▼▼▼

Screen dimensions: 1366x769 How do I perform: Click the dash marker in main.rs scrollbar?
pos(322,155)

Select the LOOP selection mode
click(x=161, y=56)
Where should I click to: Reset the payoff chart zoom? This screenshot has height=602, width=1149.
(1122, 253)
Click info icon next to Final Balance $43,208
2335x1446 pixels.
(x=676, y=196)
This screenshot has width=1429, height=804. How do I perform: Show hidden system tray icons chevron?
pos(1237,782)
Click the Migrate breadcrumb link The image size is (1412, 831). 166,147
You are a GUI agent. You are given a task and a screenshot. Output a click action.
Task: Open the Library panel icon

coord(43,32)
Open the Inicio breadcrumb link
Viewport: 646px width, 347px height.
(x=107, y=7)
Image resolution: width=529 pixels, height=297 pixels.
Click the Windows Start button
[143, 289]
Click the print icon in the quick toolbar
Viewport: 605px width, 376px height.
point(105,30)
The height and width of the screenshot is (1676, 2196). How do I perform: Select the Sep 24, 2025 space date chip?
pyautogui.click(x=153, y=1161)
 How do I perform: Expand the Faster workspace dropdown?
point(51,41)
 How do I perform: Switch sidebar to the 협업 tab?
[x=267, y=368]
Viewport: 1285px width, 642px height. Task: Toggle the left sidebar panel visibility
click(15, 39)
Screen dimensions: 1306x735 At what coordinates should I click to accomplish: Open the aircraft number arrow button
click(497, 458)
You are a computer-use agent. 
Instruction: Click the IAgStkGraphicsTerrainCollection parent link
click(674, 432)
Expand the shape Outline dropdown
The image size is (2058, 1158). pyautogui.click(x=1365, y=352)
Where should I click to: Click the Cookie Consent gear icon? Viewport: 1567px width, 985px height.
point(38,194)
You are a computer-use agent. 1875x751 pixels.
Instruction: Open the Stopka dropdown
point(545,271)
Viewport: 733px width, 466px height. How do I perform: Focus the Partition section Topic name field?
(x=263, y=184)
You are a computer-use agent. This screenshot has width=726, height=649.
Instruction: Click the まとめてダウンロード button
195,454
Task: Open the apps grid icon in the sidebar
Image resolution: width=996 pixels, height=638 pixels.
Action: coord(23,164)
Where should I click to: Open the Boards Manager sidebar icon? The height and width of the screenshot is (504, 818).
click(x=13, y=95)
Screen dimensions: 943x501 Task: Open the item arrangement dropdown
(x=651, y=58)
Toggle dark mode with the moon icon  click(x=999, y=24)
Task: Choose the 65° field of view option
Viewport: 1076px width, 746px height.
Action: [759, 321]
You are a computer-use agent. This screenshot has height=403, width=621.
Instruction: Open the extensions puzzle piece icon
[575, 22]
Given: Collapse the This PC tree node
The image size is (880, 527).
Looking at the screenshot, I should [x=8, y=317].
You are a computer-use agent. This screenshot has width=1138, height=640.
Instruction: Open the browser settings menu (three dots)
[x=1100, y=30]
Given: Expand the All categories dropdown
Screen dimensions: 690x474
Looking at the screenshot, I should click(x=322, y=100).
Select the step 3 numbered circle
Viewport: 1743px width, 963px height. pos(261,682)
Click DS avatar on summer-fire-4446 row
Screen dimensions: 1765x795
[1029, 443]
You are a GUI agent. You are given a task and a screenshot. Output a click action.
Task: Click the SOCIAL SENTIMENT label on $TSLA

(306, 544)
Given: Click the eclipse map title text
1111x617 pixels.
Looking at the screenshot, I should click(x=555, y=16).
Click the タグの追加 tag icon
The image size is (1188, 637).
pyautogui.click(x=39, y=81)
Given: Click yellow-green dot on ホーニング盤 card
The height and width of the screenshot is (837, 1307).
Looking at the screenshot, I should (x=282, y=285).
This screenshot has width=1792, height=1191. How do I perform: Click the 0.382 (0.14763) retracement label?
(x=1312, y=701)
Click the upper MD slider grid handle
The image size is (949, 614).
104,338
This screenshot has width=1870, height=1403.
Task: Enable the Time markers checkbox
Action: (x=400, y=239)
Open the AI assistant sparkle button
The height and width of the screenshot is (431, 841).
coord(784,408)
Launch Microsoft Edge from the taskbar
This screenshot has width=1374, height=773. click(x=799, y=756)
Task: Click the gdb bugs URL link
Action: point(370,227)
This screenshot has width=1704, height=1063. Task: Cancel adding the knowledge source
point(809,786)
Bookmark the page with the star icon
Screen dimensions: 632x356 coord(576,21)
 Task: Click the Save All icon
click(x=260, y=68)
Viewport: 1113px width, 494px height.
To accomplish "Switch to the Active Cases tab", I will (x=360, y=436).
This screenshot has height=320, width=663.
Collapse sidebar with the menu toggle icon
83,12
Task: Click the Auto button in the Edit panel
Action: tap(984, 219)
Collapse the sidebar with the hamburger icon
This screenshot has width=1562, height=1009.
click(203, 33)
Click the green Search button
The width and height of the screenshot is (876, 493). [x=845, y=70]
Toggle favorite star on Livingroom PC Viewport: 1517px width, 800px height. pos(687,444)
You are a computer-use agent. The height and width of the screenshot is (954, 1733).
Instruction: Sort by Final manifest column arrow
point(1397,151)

▲▲▲

What is needed: Down to the last line, retype the entries above exactly.

Response to the exercise:
Screen dimensions: 1366x769 How do I perform: Click the dash marker in main.rs scrollbar?
pos(322,155)

Select the LOOP selection mode
click(x=161, y=56)
Where should I click to: Reset the payoff chart zoom? This screenshot has height=602, width=1149.
(1122, 253)
Click info icon next to Final Balance $43,208
2335x1446 pixels.
(x=676, y=196)
This screenshot has width=1429, height=804. How do I perform: Show hidden system tray icons chevron?
pos(1237,782)
Click the Migrate breadcrumb link The image size is (1412, 831). 166,147
You are a GUI agent. You are given a task and a screenshot. Output a click action.
Task: Open the Library panel icon

coord(43,32)
Open the Inicio breadcrumb link
Viewport: 646px width, 347px height.
(x=107, y=7)
Image resolution: width=529 pixels, height=297 pixels.
Click the Windows Start button
[143, 289]
Click the print icon in the quick toolbar
Viewport: 605px width, 376px height.
point(105,30)
The height and width of the screenshot is (1676, 2196). How do I perform: Select the Sep 24, 2025 space date chip?
pyautogui.click(x=153, y=1161)
 How do I perform: Expand the Faster workspace dropdown?
point(51,41)
 How do I perform: Switch sidebar to the 협업 tab?
[x=267, y=368]
Viewport: 1285px width, 642px height. Task: Toggle the left sidebar panel visibility
click(15, 39)
Screen dimensions: 1306x735 At what coordinates should I click to accomplish: Open the aircraft number arrow button
click(497, 458)
You are a computer-use agent. 
Instruction: Click the IAgStkGraphicsTerrainCollection parent link
click(674, 432)
Expand the shape Outline dropdown
The image size is (2058, 1158). pyautogui.click(x=1365, y=352)
Where should I click to: Click the Cookie Consent gear icon? Viewport: 1567px width, 985px height.
point(38,194)
You are a computer-use agent. 1875x751 pixels.
Instruction: Open the Stopka dropdown
point(545,271)
Viewport: 733px width, 466px height. How do I perform: Focus the Partition section Topic name field?
(x=263, y=184)
You are a computer-use agent. This screenshot has width=726, height=649.
Instruction: Click the まとめてダウンロード button
195,454
Task: Open the apps grid icon in the sidebar
Image resolution: width=996 pixels, height=638 pixels.
Action: coord(23,164)
Where should I click to: Open the Boards Manager sidebar icon? The height and width of the screenshot is (504, 818).
click(x=13, y=95)
Screen dimensions: 943x501 Task: Open the item arrangement dropdown
(x=651, y=58)
Toggle dark mode with the moon icon  click(x=999, y=24)
Task: Choose the 65° field of view option
Viewport: 1076px width, 746px height.
Action: [759, 321]
You are a computer-use agent. This screenshot has height=403, width=621.
Instruction: Open the extensions puzzle piece icon
[575, 22]
Given: Collapse the This PC tree node
The image size is (880, 527).
Looking at the screenshot, I should [x=8, y=317].
You are a computer-use agent. This screenshot has width=1138, height=640.
Instruction: Open the browser settings menu (three dots)
[x=1100, y=30]
Given: Expand the All categories dropdown
Screen dimensions: 690x474
Looking at the screenshot, I should click(x=322, y=100).
Select the step 3 numbered circle
Viewport: 1743px width, 963px height. pos(261,682)
Click DS avatar on summer-fire-4446 row
Screen dimensions: 1765x795
[1029, 443]
You are a GUI agent. You are given a task and a screenshot. Output a click action.
Task: Click the SOCIAL SENTIMENT label on $TSLA

(306, 544)
Given: Click the eclipse map title text
1111x617 pixels.
Looking at the screenshot, I should click(x=555, y=16).
Click the タグの追加 tag icon
The image size is (1188, 637).
pyautogui.click(x=39, y=81)
Given: Click yellow-green dot on ホーニング盤 card
The height and width of the screenshot is (837, 1307).
Looking at the screenshot, I should (x=282, y=285).
This screenshot has width=1792, height=1191. How do I perform: Click the 0.382 (0.14763) retracement label?
(x=1312, y=701)
Click the upper MD slider grid handle
The image size is (949, 614).
104,338
This screenshot has width=1870, height=1403.
Task: Enable the Time markers checkbox
Action: (x=400, y=239)
Open the AI assistant sparkle button
The height and width of the screenshot is (431, 841).
coord(784,408)
Launch Microsoft Edge from the taskbar
This screenshot has width=1374, height=773. click(x=799, y=756)
Task: Click the gdb bugs URL link
Action: point(370,227)
This screenshot has width=1704, height=1063. Task: Cancel adding the knowledge source
point(809,786)
Bookmark the page with the star icon
Screen dimensions: 632x356 coord(576,21)
 Task: Click the Save All icon
click(x=260, y=68)
Viewport: 1113px width, 494px height.
To accomplish "Switch to the Active Cases tab", I will (x=360, y=436).
This screenshot has height=320, width=663.
Collapse sidebar with the menu toggle icon
83,12
Task: Click the Auto button in the Edit panel
Action: tap(984, 219)
Collapse the sidebar with the hamburger icon
This screenshot has width=1562, height=1009.
click(203, 33)
Click the green Search button
The width and height of the screenshot is (876, 493). [x=845, y=70]
Toggle favorite star on Livingroom PC Viewport: 1517px width, 800px height. pos(687,444)
You are a computer-use agent. The height and width of the screenshot is (954, 1733).
Instruction: Sort by Final manifest column arrow
point(1397,151)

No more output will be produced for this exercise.